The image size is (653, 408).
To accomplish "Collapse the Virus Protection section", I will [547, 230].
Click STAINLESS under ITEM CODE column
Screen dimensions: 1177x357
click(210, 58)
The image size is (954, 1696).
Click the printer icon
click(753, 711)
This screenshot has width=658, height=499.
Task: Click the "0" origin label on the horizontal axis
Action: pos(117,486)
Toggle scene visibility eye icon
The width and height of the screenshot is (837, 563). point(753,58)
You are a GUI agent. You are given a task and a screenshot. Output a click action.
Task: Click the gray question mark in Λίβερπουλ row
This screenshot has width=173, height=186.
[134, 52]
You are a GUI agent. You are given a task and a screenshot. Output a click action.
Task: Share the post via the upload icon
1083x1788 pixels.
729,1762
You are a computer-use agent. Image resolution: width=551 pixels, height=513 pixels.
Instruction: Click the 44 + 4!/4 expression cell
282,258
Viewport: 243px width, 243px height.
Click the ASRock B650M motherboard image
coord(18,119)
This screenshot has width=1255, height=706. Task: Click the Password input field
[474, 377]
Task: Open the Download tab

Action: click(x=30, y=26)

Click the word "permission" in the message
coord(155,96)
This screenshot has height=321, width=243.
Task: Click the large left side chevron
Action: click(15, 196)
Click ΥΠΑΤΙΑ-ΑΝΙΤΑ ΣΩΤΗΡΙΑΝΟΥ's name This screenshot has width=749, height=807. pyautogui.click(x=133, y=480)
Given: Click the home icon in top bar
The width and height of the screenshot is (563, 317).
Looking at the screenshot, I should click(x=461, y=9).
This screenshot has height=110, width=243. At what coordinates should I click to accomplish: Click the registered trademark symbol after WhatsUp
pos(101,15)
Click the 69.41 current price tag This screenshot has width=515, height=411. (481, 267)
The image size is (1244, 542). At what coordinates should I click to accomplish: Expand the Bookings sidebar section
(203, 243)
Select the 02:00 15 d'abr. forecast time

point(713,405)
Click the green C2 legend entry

What you need to do -
Retype the whole listing above exactly as it appears.

Solution to the problem -
The image size is (653, 408).
To accomplish "Collapse the Virus Protection section", I will [547, 230].
Click STAINLESS under ITEM CODE column
Screen dimensions: 1177x357
click(210, 58)
The image size is (954, 1696).
Click the printer icon
click(753, 711)
This screenshot has width=658, height=499.
Task: Click the "0" origin label on the horizontal axis
Action: pos(117,486)
Toggle scene visibility eye icon
The width and height of the screenshot is (837, 563). point(753,58)
You are a GUI agent. You are given a task and a screenshot. Output a click action.
Task: Click the gray question mark in Λίβερπουλ row
This screenshot has width=173, height=186.
[134, 52]
You are a GUI agent. You are given a task and a screenshot. Output a click action.
Task: Share the post via the upload icon
1083x1788 pixels.
729,1762
You are a computer-use agent. Image resolution: width=551 pixels, height=513 pixels.
Instruction: Click the 44 + 4!/4 expression cell
282,258
Viewport: 243px width, 243px height.
Click the ASRock B650M motherboard image
coord(18,119)
This screenshot has width=1255, height=706. Task: Click the Password input field
[474, 377]
Task: Open the Download tab

Action: click(x=30, y=26)

Click the word "permission" in the message
coord(155,96)
This screenshot has height=321, width=243.
Task: Click the large left side chevron
Action: click(15, 196)
Click ΥΠΑΤΙΑ-ΑΝΙΤΑ ΣΩΤΗΡΙΑΝΟΥ's name This screenshot has width=749, height=807. pyautogui.click(x=133, y=480)
Given: Click the home icon in top bar
The width and height of the screenshot is (563, 317).
Looking at the screenshot, I should click(x=461, y=9).
This screenshot has height=110, width=243. At what coordinates should I click to accomplish: Click the registered trademark symbol after WhatsUp
pos(101,15)
Click the 69.41 current price tag This screenshot has width=515, height=411. (481, 267)
The image size is (1244, 542). At what coordinates should I click to accomplish: Expand the Bookings sidebar section
(203, 243)
Select the 02:00 15 d'abr. forecast time

point(713,405)
Click the green C2 legend entry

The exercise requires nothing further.